======== Material for this task ========

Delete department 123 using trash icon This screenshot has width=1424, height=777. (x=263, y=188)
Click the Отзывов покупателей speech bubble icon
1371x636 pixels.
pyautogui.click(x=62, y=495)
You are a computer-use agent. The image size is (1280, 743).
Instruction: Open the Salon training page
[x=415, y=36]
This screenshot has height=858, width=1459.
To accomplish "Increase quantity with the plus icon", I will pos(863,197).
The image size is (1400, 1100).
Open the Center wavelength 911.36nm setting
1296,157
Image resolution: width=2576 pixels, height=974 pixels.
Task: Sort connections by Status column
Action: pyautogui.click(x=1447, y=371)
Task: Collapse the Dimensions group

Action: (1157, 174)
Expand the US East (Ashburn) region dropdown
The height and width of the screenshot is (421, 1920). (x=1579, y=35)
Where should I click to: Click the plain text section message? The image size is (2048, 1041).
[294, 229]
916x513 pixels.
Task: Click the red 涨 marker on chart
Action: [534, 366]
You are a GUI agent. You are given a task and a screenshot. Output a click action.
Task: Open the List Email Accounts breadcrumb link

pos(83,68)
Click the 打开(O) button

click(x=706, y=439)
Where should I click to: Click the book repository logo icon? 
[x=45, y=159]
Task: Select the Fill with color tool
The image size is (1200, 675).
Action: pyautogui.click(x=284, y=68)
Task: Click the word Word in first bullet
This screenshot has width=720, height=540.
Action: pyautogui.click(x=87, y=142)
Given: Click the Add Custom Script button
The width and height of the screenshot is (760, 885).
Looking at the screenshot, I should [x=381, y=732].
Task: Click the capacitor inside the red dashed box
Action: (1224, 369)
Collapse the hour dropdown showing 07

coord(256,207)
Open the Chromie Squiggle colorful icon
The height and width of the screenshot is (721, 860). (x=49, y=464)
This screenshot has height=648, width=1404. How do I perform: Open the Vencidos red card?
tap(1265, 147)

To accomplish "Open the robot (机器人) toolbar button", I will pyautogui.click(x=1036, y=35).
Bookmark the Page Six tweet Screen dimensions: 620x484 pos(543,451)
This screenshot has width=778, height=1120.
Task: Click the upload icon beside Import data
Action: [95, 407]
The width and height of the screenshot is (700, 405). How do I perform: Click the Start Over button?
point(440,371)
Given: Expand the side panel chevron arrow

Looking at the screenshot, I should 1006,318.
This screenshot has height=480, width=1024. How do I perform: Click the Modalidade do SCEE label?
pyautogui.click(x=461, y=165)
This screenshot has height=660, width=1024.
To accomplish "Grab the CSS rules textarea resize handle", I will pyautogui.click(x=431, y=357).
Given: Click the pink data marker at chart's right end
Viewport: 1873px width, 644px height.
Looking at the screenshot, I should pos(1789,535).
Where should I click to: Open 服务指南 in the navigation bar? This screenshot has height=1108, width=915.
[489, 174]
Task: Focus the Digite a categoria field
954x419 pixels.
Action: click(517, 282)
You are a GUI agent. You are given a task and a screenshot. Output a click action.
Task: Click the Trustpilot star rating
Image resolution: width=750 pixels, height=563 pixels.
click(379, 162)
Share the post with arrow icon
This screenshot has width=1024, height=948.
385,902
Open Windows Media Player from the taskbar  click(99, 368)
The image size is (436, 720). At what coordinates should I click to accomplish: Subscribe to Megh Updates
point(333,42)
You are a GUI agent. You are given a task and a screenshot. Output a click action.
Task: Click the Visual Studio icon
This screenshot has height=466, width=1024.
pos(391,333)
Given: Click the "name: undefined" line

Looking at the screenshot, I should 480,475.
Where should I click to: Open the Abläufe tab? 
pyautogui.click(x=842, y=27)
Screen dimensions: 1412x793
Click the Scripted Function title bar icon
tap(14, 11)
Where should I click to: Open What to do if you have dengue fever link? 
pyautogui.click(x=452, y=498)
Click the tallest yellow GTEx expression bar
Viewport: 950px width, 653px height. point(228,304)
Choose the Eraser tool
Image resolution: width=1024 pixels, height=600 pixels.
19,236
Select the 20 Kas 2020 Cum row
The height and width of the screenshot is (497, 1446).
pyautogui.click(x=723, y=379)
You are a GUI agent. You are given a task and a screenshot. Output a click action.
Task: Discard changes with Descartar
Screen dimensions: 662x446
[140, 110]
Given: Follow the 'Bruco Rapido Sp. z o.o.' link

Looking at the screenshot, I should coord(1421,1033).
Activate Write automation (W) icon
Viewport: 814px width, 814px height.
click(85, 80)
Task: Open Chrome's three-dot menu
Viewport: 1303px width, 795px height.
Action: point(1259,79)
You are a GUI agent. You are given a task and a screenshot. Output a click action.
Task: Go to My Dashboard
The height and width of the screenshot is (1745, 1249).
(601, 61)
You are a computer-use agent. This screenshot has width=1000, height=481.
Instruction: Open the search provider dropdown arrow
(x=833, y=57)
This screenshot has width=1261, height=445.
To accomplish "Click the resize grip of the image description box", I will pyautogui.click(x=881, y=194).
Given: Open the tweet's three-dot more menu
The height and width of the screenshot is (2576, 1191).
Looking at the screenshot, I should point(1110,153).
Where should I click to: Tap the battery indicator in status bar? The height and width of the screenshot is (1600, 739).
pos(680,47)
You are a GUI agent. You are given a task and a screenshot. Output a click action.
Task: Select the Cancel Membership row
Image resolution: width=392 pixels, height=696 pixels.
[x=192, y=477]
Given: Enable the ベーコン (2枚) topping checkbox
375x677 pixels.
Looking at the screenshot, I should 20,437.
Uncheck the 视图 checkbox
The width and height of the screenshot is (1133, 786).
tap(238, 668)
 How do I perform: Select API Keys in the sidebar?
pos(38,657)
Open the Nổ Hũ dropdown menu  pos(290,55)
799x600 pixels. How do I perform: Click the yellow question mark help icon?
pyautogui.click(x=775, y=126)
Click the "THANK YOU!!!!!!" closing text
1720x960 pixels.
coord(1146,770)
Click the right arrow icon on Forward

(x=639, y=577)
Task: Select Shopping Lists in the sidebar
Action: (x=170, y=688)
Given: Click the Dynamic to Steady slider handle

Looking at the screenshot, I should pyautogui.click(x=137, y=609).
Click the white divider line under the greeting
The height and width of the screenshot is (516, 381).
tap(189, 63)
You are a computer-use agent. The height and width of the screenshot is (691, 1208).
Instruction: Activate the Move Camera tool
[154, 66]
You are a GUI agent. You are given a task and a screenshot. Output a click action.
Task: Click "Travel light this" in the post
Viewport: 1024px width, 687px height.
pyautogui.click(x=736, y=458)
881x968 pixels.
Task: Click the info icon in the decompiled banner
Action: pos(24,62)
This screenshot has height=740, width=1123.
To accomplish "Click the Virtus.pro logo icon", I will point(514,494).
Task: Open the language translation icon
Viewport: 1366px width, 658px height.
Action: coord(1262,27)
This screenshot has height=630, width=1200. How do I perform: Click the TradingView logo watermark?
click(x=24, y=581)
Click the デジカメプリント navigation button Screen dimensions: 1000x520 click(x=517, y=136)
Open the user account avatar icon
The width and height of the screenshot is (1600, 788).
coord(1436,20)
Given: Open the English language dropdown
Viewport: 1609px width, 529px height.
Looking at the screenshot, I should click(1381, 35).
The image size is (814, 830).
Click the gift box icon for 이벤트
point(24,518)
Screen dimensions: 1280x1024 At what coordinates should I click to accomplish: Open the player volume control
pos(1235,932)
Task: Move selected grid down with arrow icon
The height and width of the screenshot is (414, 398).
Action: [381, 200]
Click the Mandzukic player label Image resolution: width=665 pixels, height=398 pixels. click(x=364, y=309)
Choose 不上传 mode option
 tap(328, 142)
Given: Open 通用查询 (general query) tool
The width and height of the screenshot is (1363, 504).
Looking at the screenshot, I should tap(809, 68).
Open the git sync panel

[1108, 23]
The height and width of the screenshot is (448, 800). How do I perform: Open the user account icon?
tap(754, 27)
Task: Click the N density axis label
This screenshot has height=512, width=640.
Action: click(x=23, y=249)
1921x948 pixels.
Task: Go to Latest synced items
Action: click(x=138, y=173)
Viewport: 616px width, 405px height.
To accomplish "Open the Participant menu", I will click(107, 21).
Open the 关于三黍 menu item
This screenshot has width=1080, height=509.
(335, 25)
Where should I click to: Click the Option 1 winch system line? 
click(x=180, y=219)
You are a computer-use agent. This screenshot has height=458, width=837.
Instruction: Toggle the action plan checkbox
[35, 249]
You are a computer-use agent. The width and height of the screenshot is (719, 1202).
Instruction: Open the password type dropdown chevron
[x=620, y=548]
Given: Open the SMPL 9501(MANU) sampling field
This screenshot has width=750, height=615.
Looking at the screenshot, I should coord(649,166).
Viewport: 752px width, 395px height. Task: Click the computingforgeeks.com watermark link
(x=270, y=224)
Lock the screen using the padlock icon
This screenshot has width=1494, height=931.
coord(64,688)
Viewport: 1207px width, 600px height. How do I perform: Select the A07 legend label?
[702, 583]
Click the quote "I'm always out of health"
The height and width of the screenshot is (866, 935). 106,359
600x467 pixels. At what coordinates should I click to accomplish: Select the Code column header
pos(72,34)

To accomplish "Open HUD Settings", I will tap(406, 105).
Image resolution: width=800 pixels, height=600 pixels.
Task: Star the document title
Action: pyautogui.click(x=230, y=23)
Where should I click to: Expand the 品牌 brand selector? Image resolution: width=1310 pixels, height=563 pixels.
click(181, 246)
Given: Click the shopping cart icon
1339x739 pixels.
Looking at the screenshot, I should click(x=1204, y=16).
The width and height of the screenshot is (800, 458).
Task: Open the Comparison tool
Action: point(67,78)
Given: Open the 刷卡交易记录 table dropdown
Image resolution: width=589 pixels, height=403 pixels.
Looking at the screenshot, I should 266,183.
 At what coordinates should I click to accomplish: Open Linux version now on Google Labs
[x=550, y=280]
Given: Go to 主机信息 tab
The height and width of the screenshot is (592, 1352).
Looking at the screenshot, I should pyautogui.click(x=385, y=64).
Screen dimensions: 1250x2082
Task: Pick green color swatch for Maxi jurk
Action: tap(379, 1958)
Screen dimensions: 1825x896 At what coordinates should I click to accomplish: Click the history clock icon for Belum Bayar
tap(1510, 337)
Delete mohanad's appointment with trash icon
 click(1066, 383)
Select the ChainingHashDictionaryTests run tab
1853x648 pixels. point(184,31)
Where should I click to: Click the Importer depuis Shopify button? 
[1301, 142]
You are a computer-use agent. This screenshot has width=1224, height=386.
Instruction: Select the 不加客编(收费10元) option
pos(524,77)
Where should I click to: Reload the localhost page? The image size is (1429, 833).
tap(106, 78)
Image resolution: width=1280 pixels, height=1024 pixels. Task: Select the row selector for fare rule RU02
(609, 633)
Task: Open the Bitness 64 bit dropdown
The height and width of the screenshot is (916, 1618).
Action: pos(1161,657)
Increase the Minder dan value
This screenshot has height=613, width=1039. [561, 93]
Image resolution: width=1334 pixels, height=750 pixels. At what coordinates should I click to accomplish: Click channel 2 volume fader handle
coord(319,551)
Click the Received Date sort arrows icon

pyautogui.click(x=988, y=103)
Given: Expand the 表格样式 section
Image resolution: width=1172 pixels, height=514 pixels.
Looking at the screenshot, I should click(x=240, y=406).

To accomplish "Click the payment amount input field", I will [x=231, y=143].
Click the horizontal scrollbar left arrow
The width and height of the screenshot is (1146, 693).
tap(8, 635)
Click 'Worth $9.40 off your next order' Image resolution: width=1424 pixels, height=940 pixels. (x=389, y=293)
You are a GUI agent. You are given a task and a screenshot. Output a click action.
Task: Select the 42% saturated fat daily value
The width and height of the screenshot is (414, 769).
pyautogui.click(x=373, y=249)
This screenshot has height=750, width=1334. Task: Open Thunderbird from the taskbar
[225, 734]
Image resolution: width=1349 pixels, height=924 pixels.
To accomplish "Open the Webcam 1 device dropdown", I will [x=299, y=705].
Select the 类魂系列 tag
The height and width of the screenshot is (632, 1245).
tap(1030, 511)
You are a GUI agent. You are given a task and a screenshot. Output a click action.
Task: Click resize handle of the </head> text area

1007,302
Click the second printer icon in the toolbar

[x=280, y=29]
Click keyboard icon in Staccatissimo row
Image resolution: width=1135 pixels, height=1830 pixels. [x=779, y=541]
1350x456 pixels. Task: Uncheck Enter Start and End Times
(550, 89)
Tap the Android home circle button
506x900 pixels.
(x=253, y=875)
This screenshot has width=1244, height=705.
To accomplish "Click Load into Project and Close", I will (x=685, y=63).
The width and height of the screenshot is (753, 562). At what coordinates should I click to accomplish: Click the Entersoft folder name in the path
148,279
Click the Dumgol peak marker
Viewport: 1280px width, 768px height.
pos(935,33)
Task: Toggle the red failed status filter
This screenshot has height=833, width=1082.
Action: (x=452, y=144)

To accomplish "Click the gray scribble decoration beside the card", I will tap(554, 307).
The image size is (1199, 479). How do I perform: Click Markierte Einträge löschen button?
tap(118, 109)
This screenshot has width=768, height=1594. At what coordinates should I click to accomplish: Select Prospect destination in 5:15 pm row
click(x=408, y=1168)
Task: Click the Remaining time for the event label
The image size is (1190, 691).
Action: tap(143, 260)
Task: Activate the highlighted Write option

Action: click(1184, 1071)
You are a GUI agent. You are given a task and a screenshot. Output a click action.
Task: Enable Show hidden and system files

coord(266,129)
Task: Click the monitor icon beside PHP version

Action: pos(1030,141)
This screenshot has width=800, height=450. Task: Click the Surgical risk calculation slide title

========

● **Task goal**:
The string "three" may appear in lines of the entries above. Say how many such lines there are, as a number only.

● **Answer below**:
2